March 21, 2007


This morning played out one of the more ridiculous moments of my life. Here are the details.

image from

Timeline of Events

6:30am: Nate leaves for Novell BrainShare and takes the garbage can to the alley behind our house {as directed by our "welcome to the community" documents}

8:15am: I call BFI {waste management purchased by Allied Waste Services} to explain that a garbage truck will have a time trying to drive down our alley right now because of all the construction.

8:20am: I call the City of South Jordan to explain that a garbage truck will have a time trying to drive down our alley right now because of all the construction {at the recommendation of BFI}

8:30am: The City confirms that during construction our garbage can should, in fact, be left in front of our house.

Break for Explanation

The way houses in our neighborhood sit, you only have garage access through the alley that runs behind the homes. At this point, all finished homes have just topsoil in lieu of actual grass and landscaping since it is still semi-winter in Utah. There are no sidewalks or pathways from the alley to the front of the house so the only way to take the trash can to the front is:
1) to drag it all the way around the block.
2) Drag it through the topsoil {um, it rained lastnight} through two gates, more topsoil, front curb.

End of Explanation

8:35am: Option 2 sounded faster so I threw off my heels, slipped on some flip flops by the back door and started to drag our 2,000 lb garbage can through the mushy, muddy topsoil.

8:35am: Did I fail to mention that the place was crawling with construction workers?

8:45am: Yes, it did take me this long to get the garbage can through the back yard only to find out that I went the wrong way. Only one side of our backyard has a gate that opens up to the front yard. I chose the wrong side.

8:55am: After dragging the garbage can back to the alley I looked at the other gate, leading through the other side of our backyard and on to the front curb. My legs were covered in mud up to my calves and my flip flops were about 3" higher with mud build up. I couldn't bare the thought.

9:05am: I dragged the garbage can begrudgingly around the block, trying to kick the mud off my flip flops {it still remained on my feet and legs} and still look feminine in my skirt.

9:05am: Construction workers are all around and still watching me. And laughing.

9:07am: I tip-toe through the house with mud on my feet, into the master bath and into the tub where I rinse off from the knee down.

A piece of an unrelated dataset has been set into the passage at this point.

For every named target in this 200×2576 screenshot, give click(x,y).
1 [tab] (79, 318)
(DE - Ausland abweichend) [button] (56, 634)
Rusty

9:15am: I slip into my heels, jump in the car and curse waste management as I drive by and wave at all the construction workers who have watched the entire process.

Should taking out the garbage really take an hour? {correct answer: NO!}


Anonymous said...

Sorry to hear you had such a nightmare just trying to take out the trash! I am a garbage collector and have had many a situation where people run after the truck with a last bag.

I work on a regular, backloading truck (we manually throw everything into the back). Is that the kind of truck used where you are?

Tonia Conger said...

Dear Garbage Collector,
Thanks for the sympathy. Sorry I cursed waste management. I'm pretty sure our trucks are all automatic with big mechanical arms that grab the can and dump it.

Amie said...

Weird, my garbage day is on Wednesday too. What day does your mailman come? i bet it's the same.

Tonia Conger said...

Um, if you say your mailman comes everyday I'm totally freaked out. We are living parallel lives!! :-)

Anonymous said...

No worries - lot of people curse the garbage men. However, we get some women on the route who often stop to watch our trucks working. Again, we're not as advanced so we throw everything in by hand.

Had a woman last week who was totally mesmorized seeing her old couch, tv and bags go into the truck. Ever see the backloading trucks work?